Objective: The purpose of this qualitative study was to determine the effects of occupational identity on the psychological needs of emergency telecommunicators on and off the job, as well as to learn their recommendations for improvements which would strengthen psychological well-being both onsite and offsite.
Methods: A qualitative phenomenological approach in the form of an open ended, web-based survey was utilized. Participants were between the ages of 19-67 who have worked as emergency telecommunicators in PSAPS across the state of California for at least one-year, operating emergency phone lines as well as emergency radio (n = 142).
Results: Thematic content analysis was utilized to analyze the findings. Themes for highest stressors were: Suffering and Barrier for call-taking; Peril and Complex Calls for radio traffic; Active Lack of Support and Passive Lack of Support for coworker interactions; Apprehension and Disconnect for interactions with management; and Time-Off, Relationships, and Personal Time for work-life balance. Themes for recommendations were: Prevention, Intervention, and Recovery for both call-taking and radio traffic; Team Culture and Stress Reduction for interactions with coworkers; Culture of Respect and Accountability for interactions with management; and Schedule and Wellness for work-life balance.
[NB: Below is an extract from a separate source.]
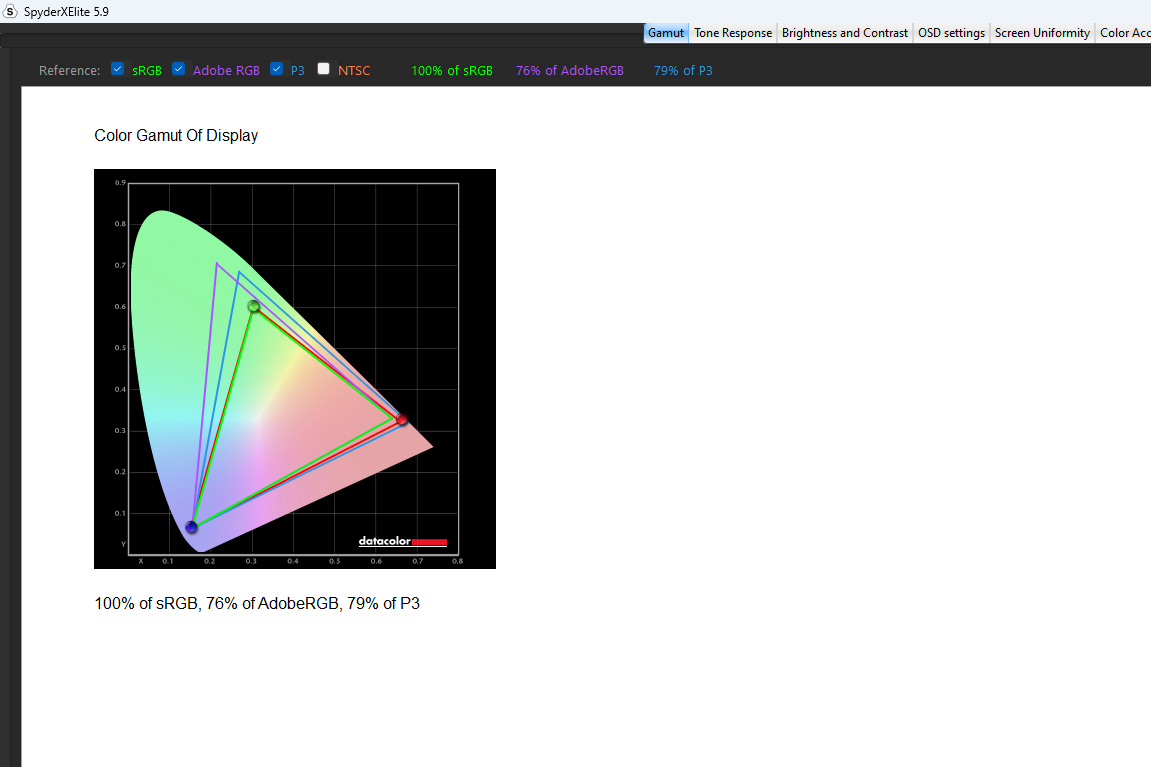
Task: Open the Brightness and Contrast tab
Action: coord(845,33)
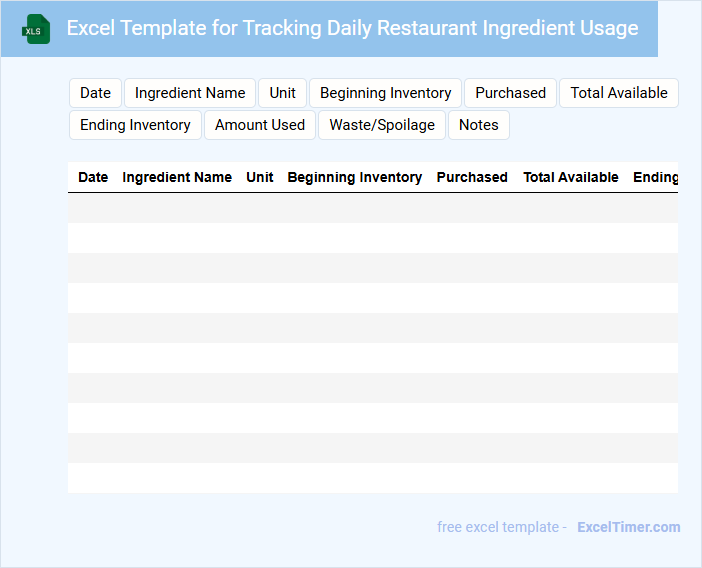The image size is (702, 568).
Task: Click the Ending Inventory tag
Action: pyautogui.click(x=135, y=125)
Conclusion: This study yielded significant themes regarding stressors as well as recommendations, each of which reflected emergency telecommunicators’ unique occupational identity. In meeting emergency telecommunicators’ psychological needs from their subjective occupational viewpoints, mental health professionals can provide tailored therapeutic programs that would be practical and meaningful for this population. Likewise, public safety organizations can implement relevant and practical changes in work policy and environment. In turn, emergency telecommunicators may achieve stronger psychological well-being and resilience to trauma, as well as being optimally equipped to serve and protect field responders and civilians during crises.